The impact, however, is likely implementation dependent. Glue records exist at the parent nameserver, and aren't typically checked again at the auth. So in short, I don't believe this could be used to legitimately steal traffic, but perhaps I haven't thought it through enough.


Treat this like:

> I was able to hack/gain control over the majority of the servers that serve up authoritative information about who owns what records on the .IO ccTLD.

A "poisoning" if DNS is serving up untrue information via DNS records. This could point your bank site to a phishing site, or it could just point your bank site to a blackhole (or just point it at Google.com or something).


The poisoning / redirecting was able to be done because the domains were available to be registered. Not sure why that was the case, but they no longer are, so it's no longer an issue.

> How can this be mitigated? Or am I over-reacting since I don't fully understand this story?

It's been mitigated already.


Phew! Thanks.


Because he proved he could control the majority of name servers, that means that he could change what server his nameservers respond with and have a good chance of getting his bad DNS records used

So any site hosted on the io tld could be duplicated and hosted on a bad box that could steal credentials, install malware, without impunity and without much detection.

---

It can't be mitigated in the long-term as far as I know.
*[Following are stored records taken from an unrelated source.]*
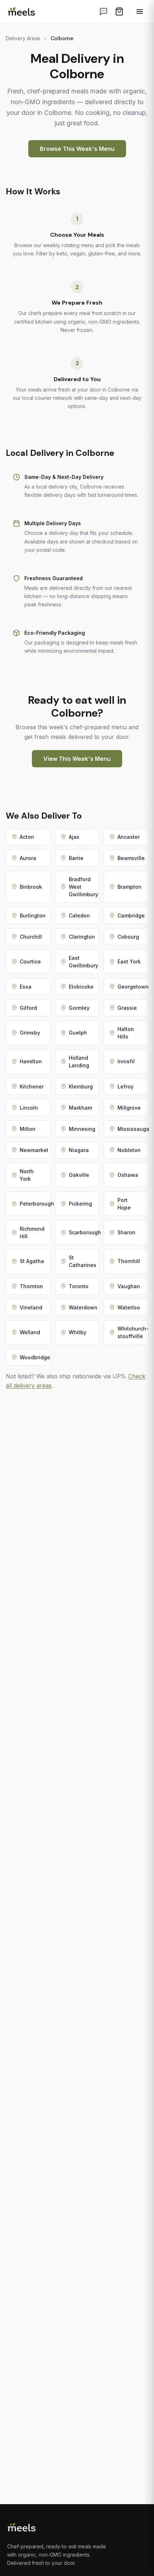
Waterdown (83, 1307)
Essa (26, 987)
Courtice (30, 961)
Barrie (76, 858)
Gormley (79, 1008)
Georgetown (132, 987)
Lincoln (29, 1108)
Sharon (126, 1232)
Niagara (79, 1150)
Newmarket (34, 1150)
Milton (27, 1129)
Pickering (80, 1204)
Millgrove (129, 1108)
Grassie (127, 1008)
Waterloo (128, 1307)
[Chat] (103, 11)
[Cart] (119, 11)
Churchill (31, 937)
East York (129, 961)
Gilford (28, 1008)
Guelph (78, 1033)
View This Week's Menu (77, 758)
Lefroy (125, 1086)
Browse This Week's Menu (77, 148)
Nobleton (129, 1150)
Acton (27, 837)
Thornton (31, 1286)
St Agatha (32, 1261)
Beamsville (131, 858)
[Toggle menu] (140, 11)
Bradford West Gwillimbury (83, 886)
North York (27, 1175)
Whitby (77, 1332)
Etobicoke (81, 987)
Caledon (79, 915)
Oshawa (127, 1175)
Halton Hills (125, 1033)
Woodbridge (35, 1357)
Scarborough (84, 1232)
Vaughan (128, 1286)
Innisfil (126, 1061)
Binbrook (31, 887)
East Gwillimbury (83, 961)
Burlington (32, 915)
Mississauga (132, 1129)
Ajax (74, 837)
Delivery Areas (23, 38)
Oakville (79, 1175)
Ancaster (128, 837)
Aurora (28, 858)
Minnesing (82, 1129)
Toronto (78, 1286)
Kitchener (32, 1086)
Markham (80, 1108)
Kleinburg (81, 1086)
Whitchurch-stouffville (132, 1332)
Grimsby (30, 1033)
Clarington (82, 937)
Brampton (129, 887)
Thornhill (128, 1261)
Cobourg (128, 937)
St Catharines (82, 1261)
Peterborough (35, 1204)
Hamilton (31, 1061)
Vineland (31, 1307)
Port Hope (124, 1204)
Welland (30, 1332)
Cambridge (131, 915)
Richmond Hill (32, 1232)
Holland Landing (79, 1061)
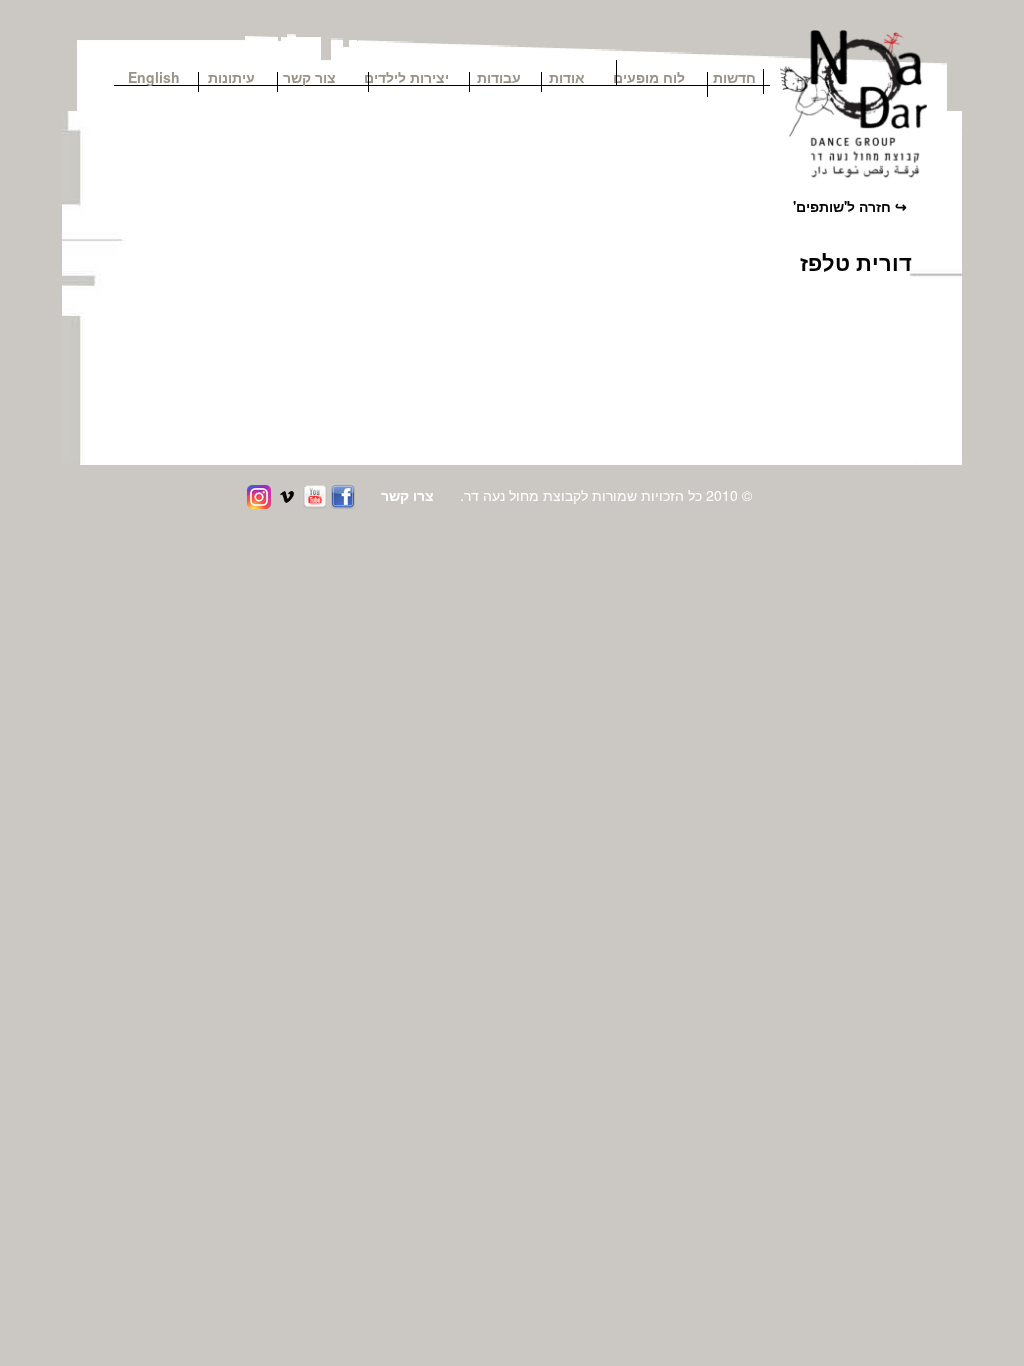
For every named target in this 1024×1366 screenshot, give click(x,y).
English (154, 75)
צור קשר (316, 75)
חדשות (734, 75)
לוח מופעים (649, 75)
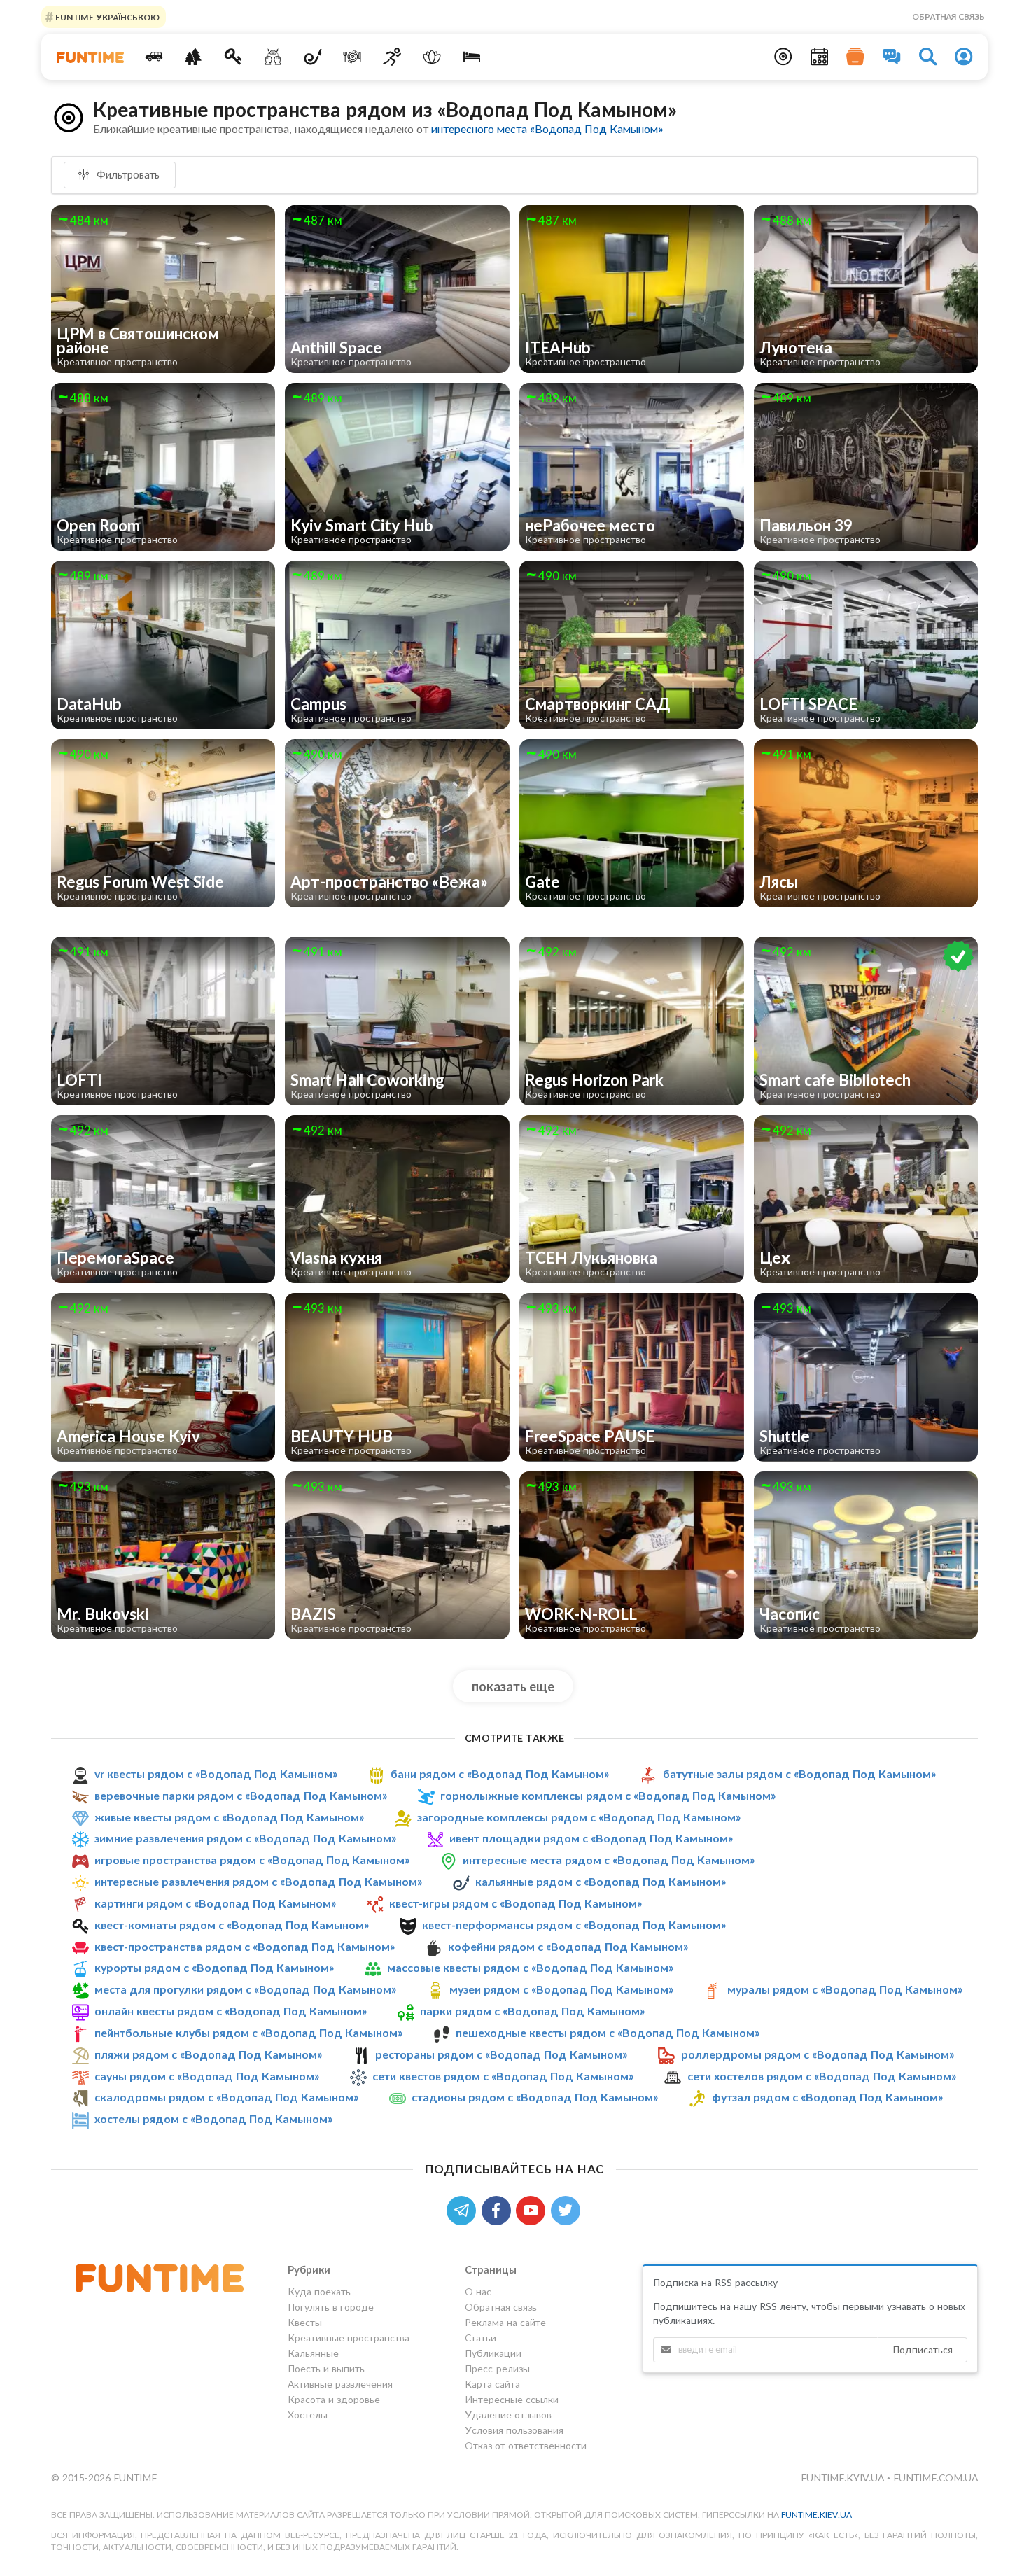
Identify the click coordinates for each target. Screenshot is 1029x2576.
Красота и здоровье (334, 2399)
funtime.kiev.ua (816, 2515)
There might be some short term solution but once your browser needs to look up the IP, he has got you.

The solution is not allowing nameservers to be registered as far as I know.


Yes, it allowed redirecting DNS for any .io domain wherever they wanted, unless the resolver making the request used DNSSEC.

This can be mitigated primarily by the .io registry not giving the domain names registered for their nameservers to random people! And partially by DNSSEC, but I'm not sure about the exact guarantees that brings.